(Saved entries)
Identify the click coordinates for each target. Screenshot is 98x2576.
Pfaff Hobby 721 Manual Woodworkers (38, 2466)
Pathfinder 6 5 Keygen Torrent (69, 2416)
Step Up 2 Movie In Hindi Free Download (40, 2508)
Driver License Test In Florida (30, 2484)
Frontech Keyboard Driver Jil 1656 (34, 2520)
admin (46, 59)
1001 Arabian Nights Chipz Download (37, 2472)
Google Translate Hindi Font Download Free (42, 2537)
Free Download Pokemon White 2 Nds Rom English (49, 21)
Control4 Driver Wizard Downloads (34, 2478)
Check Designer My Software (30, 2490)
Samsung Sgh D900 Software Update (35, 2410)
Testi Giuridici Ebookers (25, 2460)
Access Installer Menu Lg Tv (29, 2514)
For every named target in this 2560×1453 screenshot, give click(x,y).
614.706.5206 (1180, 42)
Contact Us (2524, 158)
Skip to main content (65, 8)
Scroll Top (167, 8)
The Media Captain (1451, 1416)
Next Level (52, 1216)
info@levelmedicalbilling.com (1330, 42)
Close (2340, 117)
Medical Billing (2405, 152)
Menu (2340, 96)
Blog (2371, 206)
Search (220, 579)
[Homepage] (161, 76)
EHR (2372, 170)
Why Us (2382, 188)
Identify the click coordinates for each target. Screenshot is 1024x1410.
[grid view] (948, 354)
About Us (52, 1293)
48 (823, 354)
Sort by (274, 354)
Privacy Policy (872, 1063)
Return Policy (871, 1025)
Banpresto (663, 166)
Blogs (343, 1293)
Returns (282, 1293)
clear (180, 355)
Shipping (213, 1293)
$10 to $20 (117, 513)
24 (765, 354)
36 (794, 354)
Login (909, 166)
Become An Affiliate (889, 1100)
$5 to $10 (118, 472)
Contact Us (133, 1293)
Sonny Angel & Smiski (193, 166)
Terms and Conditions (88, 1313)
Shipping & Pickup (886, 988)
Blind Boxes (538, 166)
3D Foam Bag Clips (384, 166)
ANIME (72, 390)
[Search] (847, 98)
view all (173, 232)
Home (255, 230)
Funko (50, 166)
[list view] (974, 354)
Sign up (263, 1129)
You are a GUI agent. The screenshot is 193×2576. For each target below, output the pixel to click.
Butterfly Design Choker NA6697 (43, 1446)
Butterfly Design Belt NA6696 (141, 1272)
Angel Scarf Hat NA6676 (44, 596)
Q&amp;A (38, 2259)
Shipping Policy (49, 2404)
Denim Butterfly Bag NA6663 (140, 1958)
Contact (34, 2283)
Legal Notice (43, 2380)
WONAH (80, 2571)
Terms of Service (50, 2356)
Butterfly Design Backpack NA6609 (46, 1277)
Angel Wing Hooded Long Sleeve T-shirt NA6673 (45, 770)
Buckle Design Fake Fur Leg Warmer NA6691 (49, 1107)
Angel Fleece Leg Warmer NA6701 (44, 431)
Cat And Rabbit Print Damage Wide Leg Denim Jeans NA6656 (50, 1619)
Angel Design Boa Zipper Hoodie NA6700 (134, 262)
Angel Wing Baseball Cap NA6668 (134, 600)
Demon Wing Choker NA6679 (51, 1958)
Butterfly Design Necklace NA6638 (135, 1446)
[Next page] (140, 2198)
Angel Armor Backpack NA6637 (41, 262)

■ **The problem**: Your task is to restate, word for word, only those lines above that fall between the line holding "Terms of Service (50, 2356)" and the line holding "Cat And Rabbit", inclusive.

■ **Answer for the task**:
Terms of Service (50, 2356)
Butterfly Design Backpack NA6609 (46, 1277)
Angel Wing Hooded Long Sleeve T-shirt NA6673 (45, 770)
Buckle Design Fake Fur Leg Warmer NA6691 (49, 1107)
Angel Fleece Leg Warmer NA6701 (44, 431)
Cat And Rabbit Print Damage Wide Leg Denim Jeans NA6656 (50, 1619)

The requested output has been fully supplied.